Eight of the Please Please Me album’s 14 songs were written by John Lennon and Paul McCartney (credited here as McCartney-Lennon). At the time it was unusual for a group to write their own material; The Beatles, however, swiftly revealed to listeners that they were anything but a run-of-the mill band.
In early 1963 pop acts commonly released three-minute 45rpm singles, or occasionally four-song EPs. The long-player was normally beyond the fiscal reach of most teenagers, and the LP as art form was yet to emerge; albums tended to be a handful of hits and a selection of filler songs.
The Beatles were not immune to this trend – the cover of Please Please Me even carried the tagline “with Love Me Do and 12 other songs” – but the quality of the songs on the LP was testament to their ambition and musical knowledge, and the willingness of Parlophone staff producer George Martin to try to get the best from them.
And this he did, effectively capturing highlights from The Beatles’ live set. The sound that had wowed audiences in Liverpool, Hamburg and beyond was most evident in the album’s frenetic closer ‘Twist And Shout’, full of boundless energy and with famously hoarse vocals from John Lennon.
But it was with the original songs that set The Beatles apart from their peers.

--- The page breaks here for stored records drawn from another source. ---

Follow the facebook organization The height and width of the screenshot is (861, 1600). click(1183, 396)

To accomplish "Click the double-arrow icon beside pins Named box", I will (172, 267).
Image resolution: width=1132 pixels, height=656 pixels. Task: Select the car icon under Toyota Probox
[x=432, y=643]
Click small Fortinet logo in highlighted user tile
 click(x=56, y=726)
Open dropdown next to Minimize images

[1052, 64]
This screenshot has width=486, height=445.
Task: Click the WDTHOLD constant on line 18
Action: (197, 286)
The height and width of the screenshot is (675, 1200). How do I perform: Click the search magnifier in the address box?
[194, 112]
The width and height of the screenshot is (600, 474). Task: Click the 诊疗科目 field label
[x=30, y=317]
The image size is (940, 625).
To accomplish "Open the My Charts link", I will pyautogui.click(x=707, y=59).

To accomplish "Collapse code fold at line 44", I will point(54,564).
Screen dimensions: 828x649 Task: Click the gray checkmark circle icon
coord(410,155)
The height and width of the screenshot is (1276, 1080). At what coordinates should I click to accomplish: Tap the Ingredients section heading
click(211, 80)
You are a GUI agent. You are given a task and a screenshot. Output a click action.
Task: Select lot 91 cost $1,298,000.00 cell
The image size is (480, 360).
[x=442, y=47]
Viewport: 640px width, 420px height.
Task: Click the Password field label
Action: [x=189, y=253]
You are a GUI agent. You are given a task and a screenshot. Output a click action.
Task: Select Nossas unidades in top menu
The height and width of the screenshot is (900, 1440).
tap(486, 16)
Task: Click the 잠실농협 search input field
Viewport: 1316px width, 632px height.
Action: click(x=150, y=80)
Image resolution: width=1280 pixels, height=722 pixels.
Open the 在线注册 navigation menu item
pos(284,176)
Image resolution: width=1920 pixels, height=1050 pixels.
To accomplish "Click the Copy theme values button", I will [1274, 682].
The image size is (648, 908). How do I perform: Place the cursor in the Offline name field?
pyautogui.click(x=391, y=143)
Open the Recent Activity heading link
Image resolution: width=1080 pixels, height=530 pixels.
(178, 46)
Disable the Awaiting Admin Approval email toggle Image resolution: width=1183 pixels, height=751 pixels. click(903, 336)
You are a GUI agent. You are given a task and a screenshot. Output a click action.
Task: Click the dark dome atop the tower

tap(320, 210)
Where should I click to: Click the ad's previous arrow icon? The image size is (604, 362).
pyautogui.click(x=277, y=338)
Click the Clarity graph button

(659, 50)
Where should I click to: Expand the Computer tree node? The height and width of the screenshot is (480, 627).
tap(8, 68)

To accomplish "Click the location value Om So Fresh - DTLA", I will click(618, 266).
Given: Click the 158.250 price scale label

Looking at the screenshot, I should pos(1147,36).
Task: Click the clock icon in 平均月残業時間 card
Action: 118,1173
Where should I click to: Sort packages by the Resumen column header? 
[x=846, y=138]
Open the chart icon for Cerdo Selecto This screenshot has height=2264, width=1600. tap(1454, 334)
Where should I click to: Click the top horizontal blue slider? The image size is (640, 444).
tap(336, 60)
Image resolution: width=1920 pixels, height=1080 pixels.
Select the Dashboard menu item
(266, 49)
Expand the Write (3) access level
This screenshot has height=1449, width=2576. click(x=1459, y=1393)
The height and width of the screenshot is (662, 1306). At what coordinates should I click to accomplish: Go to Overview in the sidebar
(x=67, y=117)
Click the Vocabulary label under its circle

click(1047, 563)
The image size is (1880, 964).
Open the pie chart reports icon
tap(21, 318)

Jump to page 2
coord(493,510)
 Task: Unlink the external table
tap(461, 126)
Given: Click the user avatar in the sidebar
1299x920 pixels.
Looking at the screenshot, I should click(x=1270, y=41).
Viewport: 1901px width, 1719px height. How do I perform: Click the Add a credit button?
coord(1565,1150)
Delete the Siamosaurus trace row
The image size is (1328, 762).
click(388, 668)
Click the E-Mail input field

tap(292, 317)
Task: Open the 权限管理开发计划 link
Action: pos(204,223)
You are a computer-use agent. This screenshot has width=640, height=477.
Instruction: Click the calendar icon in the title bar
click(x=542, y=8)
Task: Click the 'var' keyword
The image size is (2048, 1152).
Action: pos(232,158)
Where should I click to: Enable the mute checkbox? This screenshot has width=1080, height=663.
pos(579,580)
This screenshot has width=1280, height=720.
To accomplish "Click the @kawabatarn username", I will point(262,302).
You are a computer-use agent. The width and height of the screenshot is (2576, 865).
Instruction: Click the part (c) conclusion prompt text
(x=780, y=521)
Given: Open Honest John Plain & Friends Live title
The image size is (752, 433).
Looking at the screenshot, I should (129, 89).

Opening song ‘I Saw Her Standing There’ was one of McCartney’s earliest songs, yet after dozens of performances in sweaty basement clubs and dance halls it was something of a rock powerhouse.
‘There’s A Place’ and ‘Ask Me Why’ showcased their talents for melody and harmony, ‘PS I Love You’ and ‘Do You Want To Know A Secret’ displayed the group’s lighter side, while the title track was simply one of the most exciting pop songs that 1960s listeners had heard.
In the studio
Please Please Me was recorded on a two-track BTR recording machine, leaving little opportunity for overdubs or elaborate arrangements.
The album contained both sides of The Beatles’ first two singles – ‘Love Me Do’, ‘PS I Love You’, ‘Please Please Me’, and ‘Ask Me Why’ – plus 10 new recordings made on 11 February 1963. That day’s recording cost just £400 and lasted for just under 10 working hours.
There wasn’t a lot of money at Parlophone. I was working to an annual budget of £55,000.
The Beatles were also entitled to collect fees of £7 10s for each of the day’s three sessions, under the terms of a Musicians Union agreement.
The stereo mixes, made on 25 February 1963, had one track on the left channel and the other on the right, with a small amount of reverb added to blend the two together.
The stereo version of ‘Please Please Me’ was made from a different take to the mono version, and featured a fluffed line on the third verse (“You know you never even try”/”Why do I never even try?”).
Furthermore, the version of ‘Love Me Do’ on the album is the one featuring Andy White on drums; the version with Ringo Starr was used for the original single only, and is now available on the Past Masters compilation.
The title and cover
George Martin initially wanted to call the album Off The Beatle Track; Paul McCartney drew some cover ideas, although the idea was soon dropped. Martin also had ideas for the cover artwork which failed to come to fruition.
I was a fellow of London Zoo and, rather stupidly, thought that it would be great to have The Beatles photographed outside the insect house. But the zoo people were very stuffy indeed: ‘We don’t allow these kind of photographs on our premises, quite out of keeping with the good taste of the Zoological Society of London,’ so the idea fell down. I bet they regret it now…
The Complete Beatles Recording Sessions, Mark Lewisohn
The cover photograph was eventually taken by Angus McBean at EMI’s headquarters on London’s Manchester Square. Other shots that were considered included a picture of The Beatles on a spiral staircase outside the HQ, and the group kicking their legs while jumping from the steps outside the Abbey Road studios.
We rang up the legendary theatre photographer Angus McBean, and bingo, he came round and did it there and then. It was done in an almighty rush, like the music. Thereafter, though, The Beatles’ own creativity came bursting to the fore.